## Trabajo requerido
Según el texto sobre Tres guineas, ¿desde cuándo los estudios feministas y queer retomaron a Virginia Woolf como precursora de los estudios culturales?

## Texto de lectura
····················
Como señala Naomi Black, Tres guineas es un libro feminista que, entre otras cosas, intenta que las mujeres tomen conciencia de la exclusión sexista. Si aceptamos que para Virginia Woolf lo sexual es político, entendemos que, al establecer el vínculo entre fascismo y estatus social de la mujer, apunta a lograr cambios radicales en la sociedad. En ese sentido, la guerra no es el tema principal del libro, sino un producto más del sistema de poder y dominación, característicos del sistema patriarcal. El feminismo de Virginia Woolf[510] ha generado análisis complejos; tanto su propia ambivalencia hacia el término, como su decisión de no adscribir ni militar en ningún movimiento o sociedad, le da un carácter singular a sus reivindicaciones de género. Habría que señalar que lo que sus contemporáneos criticaron como una suerte de anarquismo naif, adquiere nueva dimensión en nuestros días. Al señalar las conexiones entre lo público y lo privado —todo es política—, Virginia Woolf fue una precursora de los estudios culturales y como tal fue retomada, a partir de los años setenta, por los estudios feministas y queer.

“Inglaterra está prácticamente sin descubrir…”
····················
## Material de consulta
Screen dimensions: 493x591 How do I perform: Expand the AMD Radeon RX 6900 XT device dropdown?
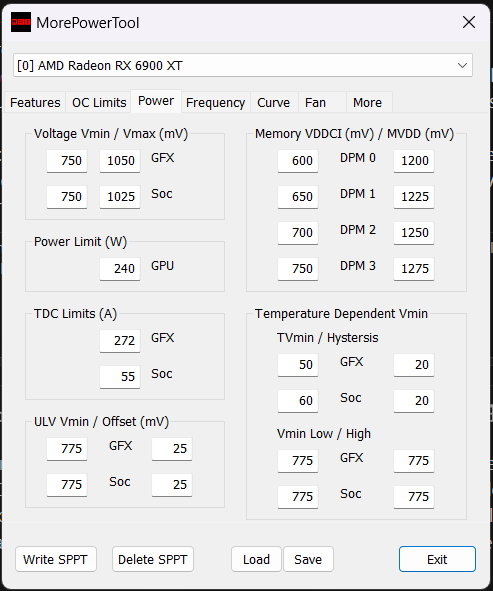pyautogui.click(x=243, y=65)
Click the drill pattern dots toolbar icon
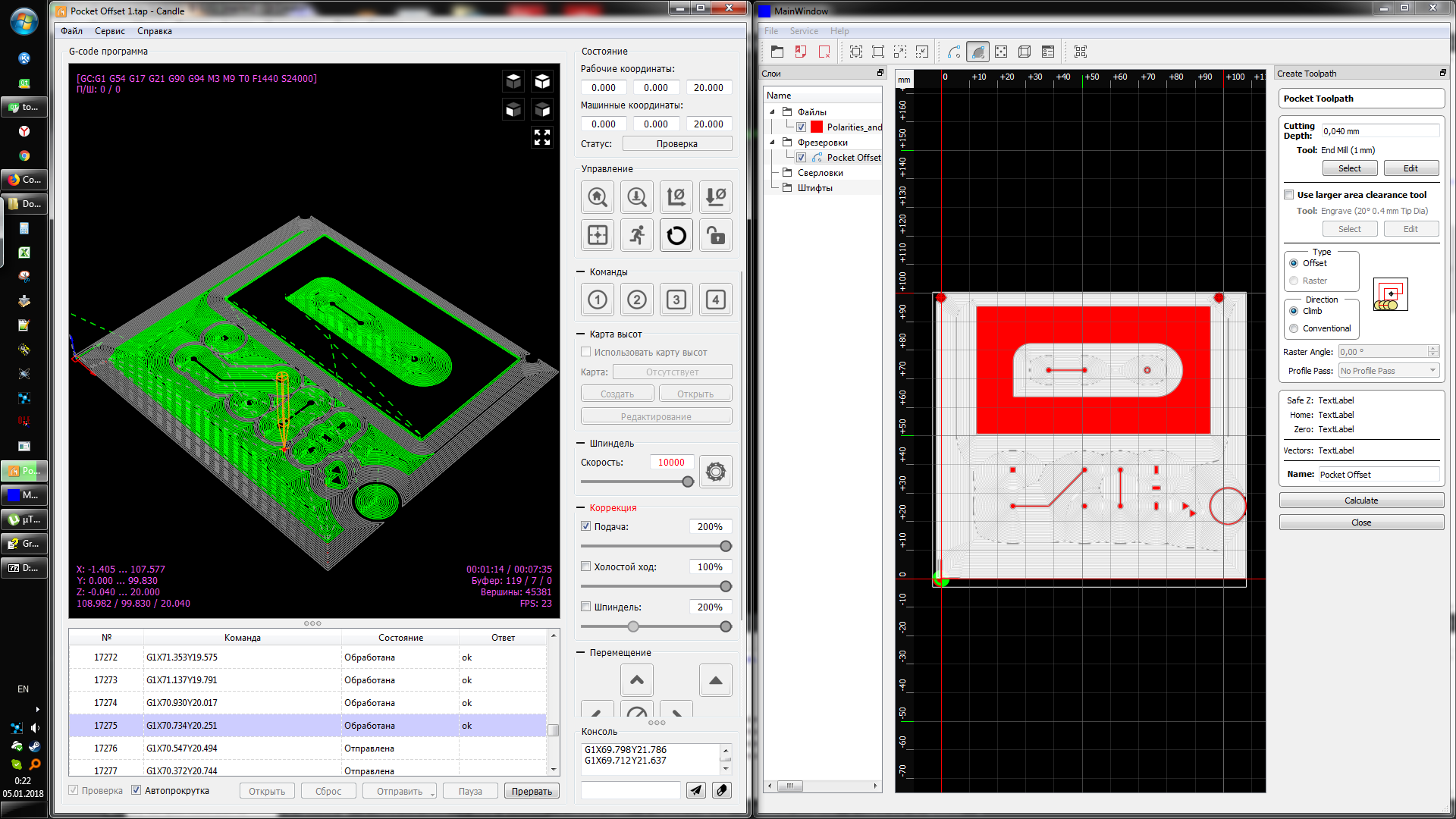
····················
## Respuesta del ejercicio
A partir de los años setenta.